-- Opening Marker --

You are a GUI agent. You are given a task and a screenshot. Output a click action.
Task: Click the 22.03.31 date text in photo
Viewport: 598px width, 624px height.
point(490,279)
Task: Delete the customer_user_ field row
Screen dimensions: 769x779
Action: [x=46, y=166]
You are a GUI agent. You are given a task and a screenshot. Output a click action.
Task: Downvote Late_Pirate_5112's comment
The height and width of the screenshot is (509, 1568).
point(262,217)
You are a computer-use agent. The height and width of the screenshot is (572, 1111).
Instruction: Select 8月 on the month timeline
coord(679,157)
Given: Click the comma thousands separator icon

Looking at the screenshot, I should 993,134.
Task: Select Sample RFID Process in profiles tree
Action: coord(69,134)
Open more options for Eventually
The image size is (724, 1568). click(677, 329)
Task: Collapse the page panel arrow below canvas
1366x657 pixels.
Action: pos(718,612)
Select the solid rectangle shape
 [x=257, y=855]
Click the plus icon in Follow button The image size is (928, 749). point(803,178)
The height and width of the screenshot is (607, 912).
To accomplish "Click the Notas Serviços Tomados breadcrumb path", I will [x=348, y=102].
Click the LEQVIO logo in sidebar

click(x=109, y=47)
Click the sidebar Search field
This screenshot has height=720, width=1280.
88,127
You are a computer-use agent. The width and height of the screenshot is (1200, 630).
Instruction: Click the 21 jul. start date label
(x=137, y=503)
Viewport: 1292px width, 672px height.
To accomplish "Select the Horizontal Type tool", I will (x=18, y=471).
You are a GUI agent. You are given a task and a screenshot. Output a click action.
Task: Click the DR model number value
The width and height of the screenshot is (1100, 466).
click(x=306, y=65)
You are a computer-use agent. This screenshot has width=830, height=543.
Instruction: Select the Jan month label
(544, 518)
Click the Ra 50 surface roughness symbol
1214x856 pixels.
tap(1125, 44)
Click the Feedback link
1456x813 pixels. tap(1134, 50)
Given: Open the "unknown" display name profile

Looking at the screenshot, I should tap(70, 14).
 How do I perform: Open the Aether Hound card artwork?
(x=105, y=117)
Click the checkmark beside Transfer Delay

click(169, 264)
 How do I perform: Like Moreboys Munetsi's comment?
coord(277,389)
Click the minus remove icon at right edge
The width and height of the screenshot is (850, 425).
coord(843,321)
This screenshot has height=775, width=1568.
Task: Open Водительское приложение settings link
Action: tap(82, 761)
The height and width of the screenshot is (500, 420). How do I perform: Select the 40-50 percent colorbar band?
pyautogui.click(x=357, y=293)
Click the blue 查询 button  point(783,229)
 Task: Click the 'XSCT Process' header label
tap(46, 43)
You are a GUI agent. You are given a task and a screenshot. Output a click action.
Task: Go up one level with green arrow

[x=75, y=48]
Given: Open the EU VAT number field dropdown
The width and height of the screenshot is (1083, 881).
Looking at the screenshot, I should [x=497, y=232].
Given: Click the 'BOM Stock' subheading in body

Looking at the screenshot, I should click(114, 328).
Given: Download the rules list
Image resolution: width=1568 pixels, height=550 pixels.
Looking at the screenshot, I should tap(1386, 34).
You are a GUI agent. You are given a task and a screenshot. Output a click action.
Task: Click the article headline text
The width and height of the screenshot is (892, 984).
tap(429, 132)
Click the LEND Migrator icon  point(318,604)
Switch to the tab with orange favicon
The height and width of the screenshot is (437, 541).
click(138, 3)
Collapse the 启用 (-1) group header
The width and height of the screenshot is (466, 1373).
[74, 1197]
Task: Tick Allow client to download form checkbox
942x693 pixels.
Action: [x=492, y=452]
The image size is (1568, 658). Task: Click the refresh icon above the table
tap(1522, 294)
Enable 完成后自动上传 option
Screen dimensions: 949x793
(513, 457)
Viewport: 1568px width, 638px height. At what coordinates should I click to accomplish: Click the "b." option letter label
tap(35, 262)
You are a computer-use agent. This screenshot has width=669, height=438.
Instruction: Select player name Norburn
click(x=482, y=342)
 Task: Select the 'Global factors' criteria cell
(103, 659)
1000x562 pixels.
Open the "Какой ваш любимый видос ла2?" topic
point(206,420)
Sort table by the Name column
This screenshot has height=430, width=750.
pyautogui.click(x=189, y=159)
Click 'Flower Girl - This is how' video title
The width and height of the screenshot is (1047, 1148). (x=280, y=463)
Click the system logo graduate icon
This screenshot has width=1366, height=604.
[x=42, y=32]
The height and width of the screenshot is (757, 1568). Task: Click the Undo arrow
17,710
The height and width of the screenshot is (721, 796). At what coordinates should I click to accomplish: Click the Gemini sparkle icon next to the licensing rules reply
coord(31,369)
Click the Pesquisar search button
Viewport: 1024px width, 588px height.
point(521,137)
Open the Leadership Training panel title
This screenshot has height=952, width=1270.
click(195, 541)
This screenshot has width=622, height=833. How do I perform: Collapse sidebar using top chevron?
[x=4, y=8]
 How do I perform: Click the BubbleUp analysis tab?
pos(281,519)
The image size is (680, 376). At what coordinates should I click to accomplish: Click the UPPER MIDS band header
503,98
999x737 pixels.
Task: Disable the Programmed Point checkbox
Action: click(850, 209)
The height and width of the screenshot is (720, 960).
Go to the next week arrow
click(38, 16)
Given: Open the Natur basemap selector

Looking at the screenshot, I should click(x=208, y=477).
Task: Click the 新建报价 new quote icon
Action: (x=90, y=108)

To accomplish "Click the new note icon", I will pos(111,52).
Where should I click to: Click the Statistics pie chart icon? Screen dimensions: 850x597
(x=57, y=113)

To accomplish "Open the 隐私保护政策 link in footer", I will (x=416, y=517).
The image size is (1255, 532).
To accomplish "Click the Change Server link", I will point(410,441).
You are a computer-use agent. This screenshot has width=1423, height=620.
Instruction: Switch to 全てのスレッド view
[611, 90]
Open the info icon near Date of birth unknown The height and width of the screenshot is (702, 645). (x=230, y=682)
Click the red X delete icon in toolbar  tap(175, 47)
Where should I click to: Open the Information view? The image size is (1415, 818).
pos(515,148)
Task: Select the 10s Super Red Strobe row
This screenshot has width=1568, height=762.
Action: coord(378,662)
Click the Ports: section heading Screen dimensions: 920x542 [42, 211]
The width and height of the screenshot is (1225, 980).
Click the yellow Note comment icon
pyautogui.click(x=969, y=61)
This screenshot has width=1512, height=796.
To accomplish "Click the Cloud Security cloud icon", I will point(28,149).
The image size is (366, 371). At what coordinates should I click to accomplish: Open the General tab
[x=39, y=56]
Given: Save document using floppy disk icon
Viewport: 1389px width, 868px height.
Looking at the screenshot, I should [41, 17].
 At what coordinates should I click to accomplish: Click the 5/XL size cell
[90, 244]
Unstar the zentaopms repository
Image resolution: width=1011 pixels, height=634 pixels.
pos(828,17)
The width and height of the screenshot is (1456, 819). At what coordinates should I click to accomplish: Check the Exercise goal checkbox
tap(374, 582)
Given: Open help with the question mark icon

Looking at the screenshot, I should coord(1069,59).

-- Closing Marker --

WHAT TO WORK ON: Please write out the entries above in full, exactly as they read.

WRITTEN ANSWER:
You are a GUI agent. You are given a task and a screenshot. Output a click action.
Task: Click the 22.03.31 date text in photo
Viewport: 598px width, 624px height.
point(490,279)
Task: Delete the customer_user_ field row
Screen dimensions: 769x779
Action: [x=46, y=166]
You are a GUI agent. You are given a task and a screenshot. Output a click action.
Task: Downvote Late_Pirate_5112's comment
The height and width of the screenshot is (509, 1568).
point(262,217)
You are a computer-use agent. The height and width of the screenshot is (572, 1111).
Instruction: Select 8月 on the month timeline
coord(679,157)
Given: Click the comma thousands separator icon

Looking at the screenshot, I should 993,134.
Task: Select Sample RFID Process in profiles tree
Action: coord(69,134)
Open more options for Eventually
The image size is (724, 1568). click(677, 329)
Task: Collapse the page panel arrow below canvas
1366x657 pixels.
Action: pos(718,612)
Select the solid rectangle shape
 [x=257, y=855]
Click the plus icon in Follow button The image size is (928, 749). point(803,178)
The height and width of the screenshot is (607, 912).
To accomplish "Click the Notas Serviços Tomados breadcrumb path", I will [x=348, y=102].
Click the LEQVIO logo in sidebar

click(x=109, y=47)
Click the sidebar Search field
This screenshot has height=720, width=1280.
88,127
You are a computer-use agent. The width and height of the screenshot is (1200, 630).
Instruction: Click the 21 jul. start date label
(x=137, y=503)
Viewport: 1292px width, 672px height.
To accomplish "Select the Horizontal Type tool", I will (x=18, y=471).
You are a GUI agent. You are given a task and a screenshot. Output a click action.
Task: Click the DR model number value
The width and height of the screenshot is (1100, 466).
click(x=306, y=65)
You are a computer-use agent. This screenshot has width=830, height=543.
Instruction: Select the Jan month label
(544, 518)
Click the Ra 50 surface roughness symbol
1214x856 pixels.
tap(1125, 44)
Click the Feedback link
1456x813 pixels. tap(1134, 50)
Given: Open the "unknown" display name profile

Looking at the screenshot, I should tap(70, 14).
 How do I perform: Open the Aether Hound card artwork?
(x=105, y=117)
Click the checkmark beside Transfer Delay

click(169, 264)
 How do I perform: Like Moreboys Munetsi's comment?
coord(277,389)
Click the minus remove icon at right edge
The width and height of the screenshot is (850, 425).
coord(843,321)
This screenshot has height=775, width=1568.
Task: Open Водительское приложение settings link
Action: tap(82, 761)
The height and width of the screenshot is (500, 420). How do I perform: Select the 40-50 percent colorbar band?
pyautogui.click(x=357, y=293)
Click the blue 查询 button  point(783,229)
 Task: Click the 'XSCT Process' header label
tap(46, 43)
You are a GUI agent. You are given a task and a screenshot. Output a click action.
Task: Go up one level with green arrow

[x=75, y=48]
Given: Open the EU VAT number field dropdown
The width and height of the screenshot is (1083, 881).
Looking at the screenshot, I should [x=497, y=232].
Given: Click the 'BOM Stock' subheading in body

Looking at the screenshot, I should click(114, 328).
Given: Download the rules list
Image resolution: width=1568 pixels, height=550 pixels.
Looking at the screenshot, I should tap(1386, 34).
You are a GUI agent. You are given a task and a screenshot. Output a click action.
Task: Click the article headline text
The width and height of the screenshot is (892, 984).
tap(429, 132)
Click the LEND Migrator icon  point(318,604)
Switch to the tab with orange favicon
The height and width of the screenshot is (437, 541).
click(138, 3)
Collapse the 启用 (-1) group header
The width and height of the screenshot is (466, 1373).
[74, 1197]
Task: Tick Allow client to download form checkbox
942x693 pixels.
Action: [x=492, y=452]
The image size is (1568, 658). Task: Click the refresh icon above the table
tap(1522, 294)
Enable 完成后自动上传 option
Screen dimensions: 949x793
(513, 457)
Viewport: 1568px width, 638px height. At what coordinates should I click to accomplish: Click the "b." option letter label
tap(35, 262)
You are a computer-use agent. This screenshot has width=669, height=438.
Instruction: Select player name Norburn
click(x=482, y=342)
 Task: Select the 'Global factors' criteria cell
(103, 659)
1000x562 pixels.
Open the "Какой ваш любимый видос ла2?" topic
point(206,420)
Sort table by the Name column
This screenshot has height=430, width=750.
pyautogui.click(x=189, y=159)
Click 'Flower Girl - This is how' video title
The width and height of the screenshot is (1047, 1148). (x=280, y=463)
Click the system logo graduate icon
This screenshot has width=1366, height=604.
[x=42, y=32]
The height and width of the screenshot is (757, 1568). Task: Click the Undo arrow
17,710
The height and width of the screenshot is (721, 796). At what coordinates should I click to accomplish: Click the Gemini sparkle icon next to the licensing rules reply
coord(31,369)
Click the Pesquisar search button
Viewport: 1024px width, 588px height.
point(521,137)
Open the Leadership Training panel title
This screenshot has height=952, width=1270.
click(195, 541)
This screenshot has width=622, height=833. How do I perform: Collapse sidebar using top chevron?
[x=4, y=8]
 How do I perform: Click the BubbleUp analysis tab?
pos(281,519)
The image size is (680, 376). At what coordinates should I click to accomplish: Click the UPPER MIDS band header
503,98
999x737 pixels.
Task: Disable the Programmed Point checkbox
Action: click(850, 209)
The height and width of the screenshot is (720, 960).
Go to the next week arrow
click(38, 16)
Given: Open the Natur basemap selector

Looking at the screenshot, I should click(x=208, y=477).
Task: Click the 新建报价 new quote icon
Action: (x=90, y=108)

To accomplish "Click the new note icon", I will pos(111,52).
Where should I click to: Click the Statistics pie chart icon? Screen dimensions: 850x597
(x=57, y=113)

To accomplish "Open the 隐私保护政策 link in footer", I will (x=416, y=517).
The image size is (1255, 532).
To accomplish "Click the Change Server link", I will point(410,441).
You are a computer-use agent. This screenshot has width=1423, height=620.
Instruction: Switch to 全てのスレッド view
[611, 90]
Open the info icon near Date of birth unknown The height and width of the screenshot is (702, 645). (x=230, y=682)
Click the red X delete icon in toolbar  tap(175, 47)
Where should I click to: Open the Information view? The image size is (1415, 818).
pos(515,148)
Task: Select the 10s Super Red Strobe row
This screenshot has width=1568, height=762.
Action: coord(378,662)
Click the Ports: section heading Screen dimensions: 920x542 [42, 211]
The width and height of the screenshot is (1225, 980).
Click the yellow Note comment icon
pyautogui.click(x=969, y=61)
This screenshot has width=1512, height=796.
To accomplish "Click the Cloud Security cloud icon", I will point(28,149).
The image size is (366, 371). At what coordinates should I click to accomplish: Open the General tab
[x=39, y=56]
Given: Save document using floppy disk icon
Viewport: 1389px width, 868px height.
Looking at the screenshot, I should [41, 17].
 At what coordinates should I click to accomplish: Click the 5/XL size cell
[90, 244]
Unstar the zentaopms repository
Image resolution: width=1011 pixels, height=634 pixels.
pos(828,17)
The width and height of the screenshot is (1456, 819). At what coordinates should I click to accomplish: Check the Exercise goal checkbox
tap(374, 582)
Given: Open help with the question mark icon

Looking at the screenshot, I should coord(1069,59).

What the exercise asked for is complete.